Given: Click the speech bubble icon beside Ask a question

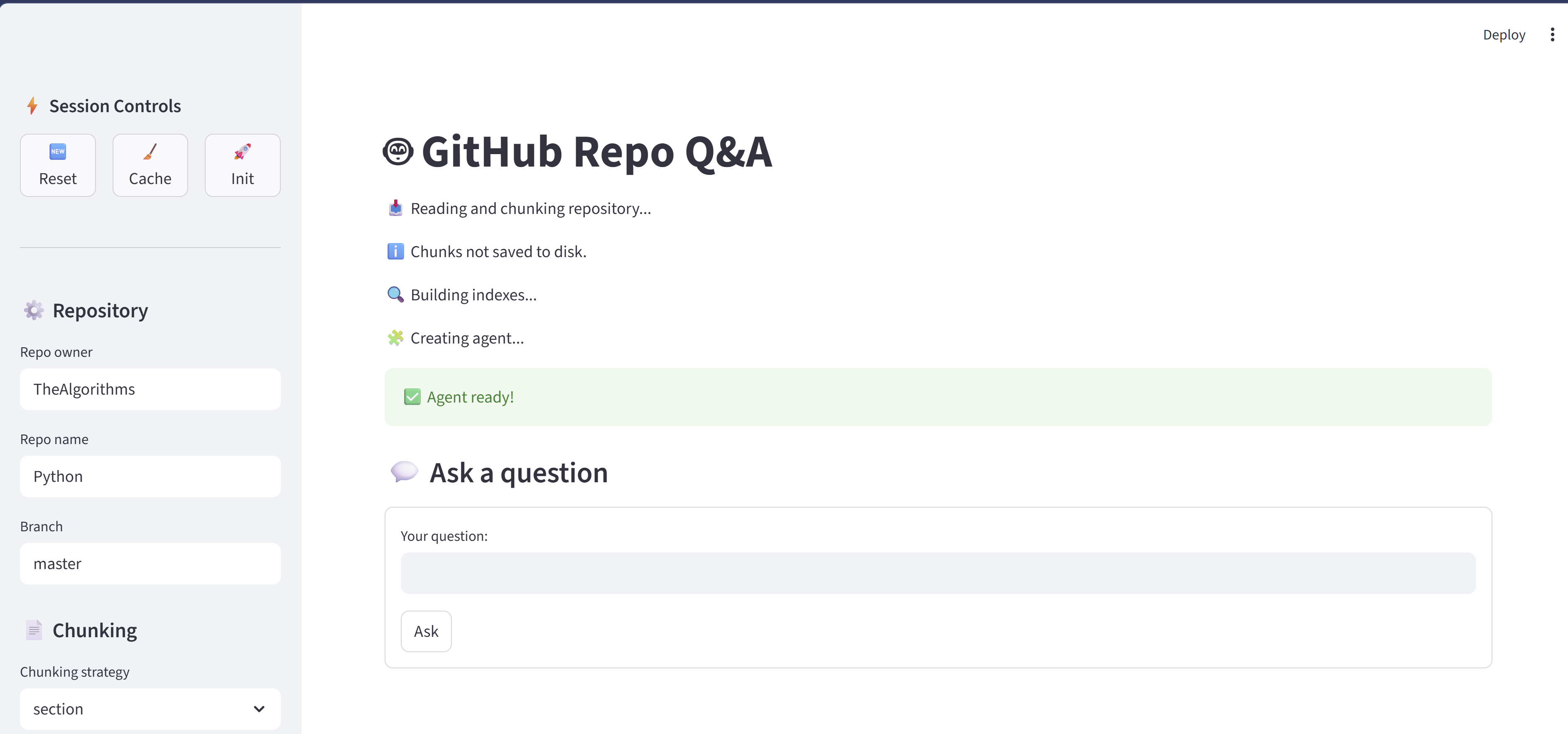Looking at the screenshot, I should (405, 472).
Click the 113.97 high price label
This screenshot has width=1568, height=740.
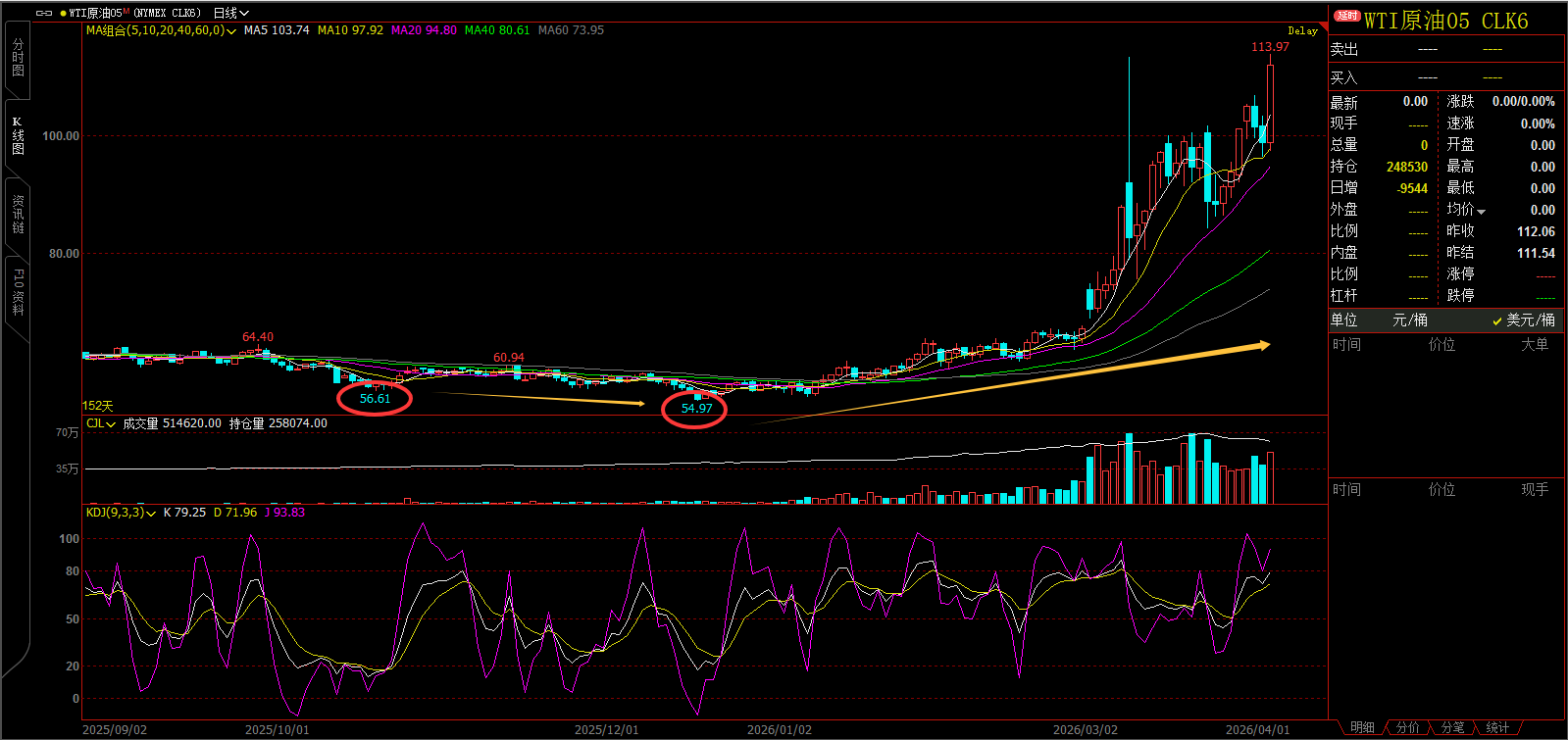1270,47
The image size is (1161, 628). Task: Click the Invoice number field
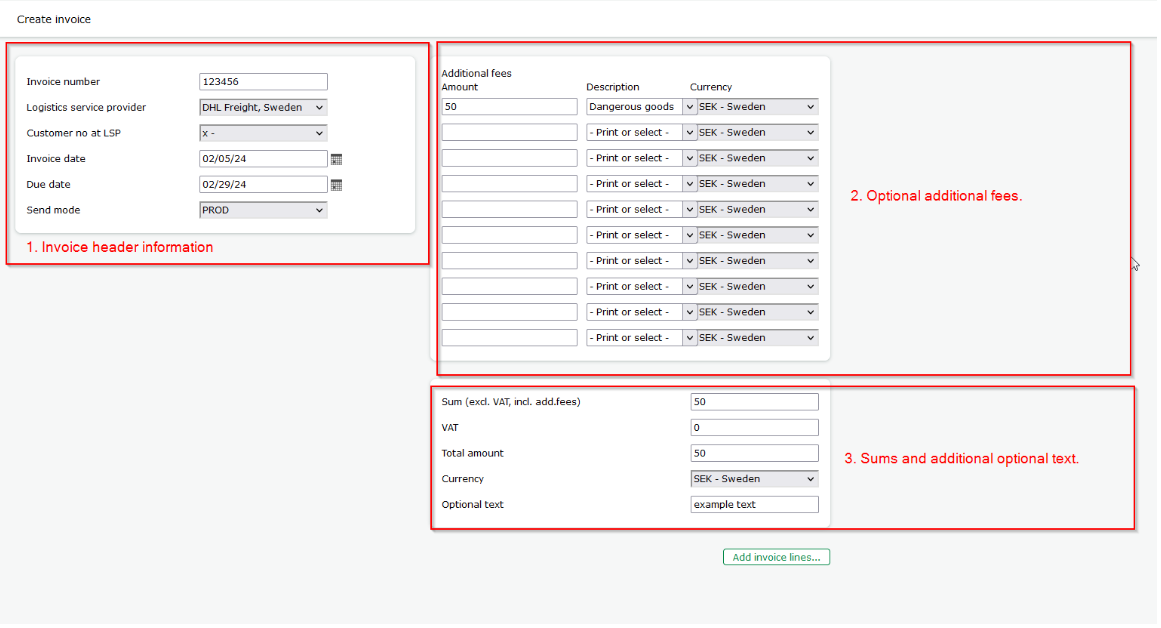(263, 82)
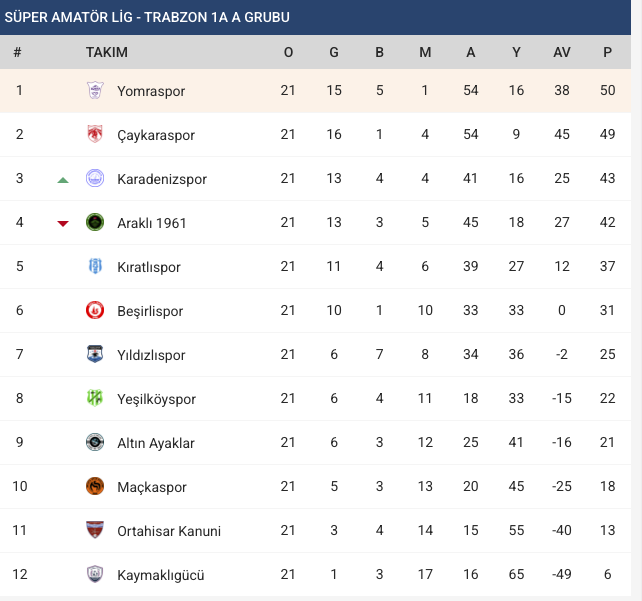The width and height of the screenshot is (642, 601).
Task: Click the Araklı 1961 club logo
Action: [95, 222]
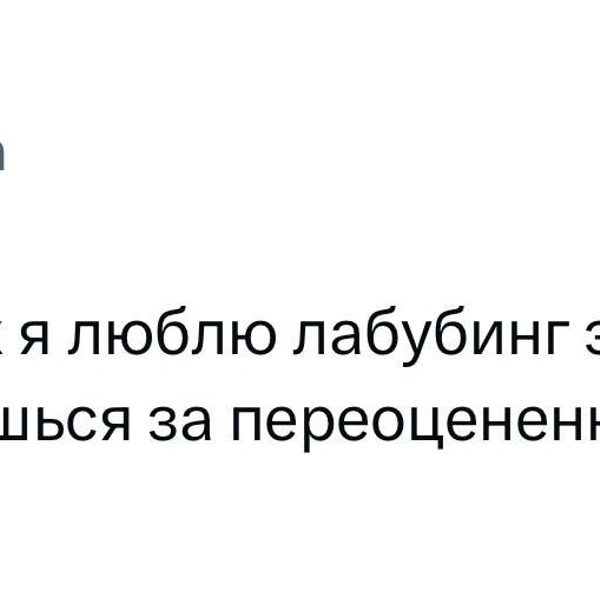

********************

EXERCISE AIM - The result should be a word-for-word restatement of all the data, without images.

YOUR RESPONSE -
Given: Click the speech bubble icon beside Ask a question

Looking at the screenshot, I should (405, 472).
Click the 113.97 high price label
This screenshot has width=1568, height=740.
1270,47
The image size is (1161, 628). Task: Click the Invoice number field
(263, 82)
The width and height of the screenshot is (642, 601).
Task: Click the Araklı 1961 club logo
Action: [95, 222]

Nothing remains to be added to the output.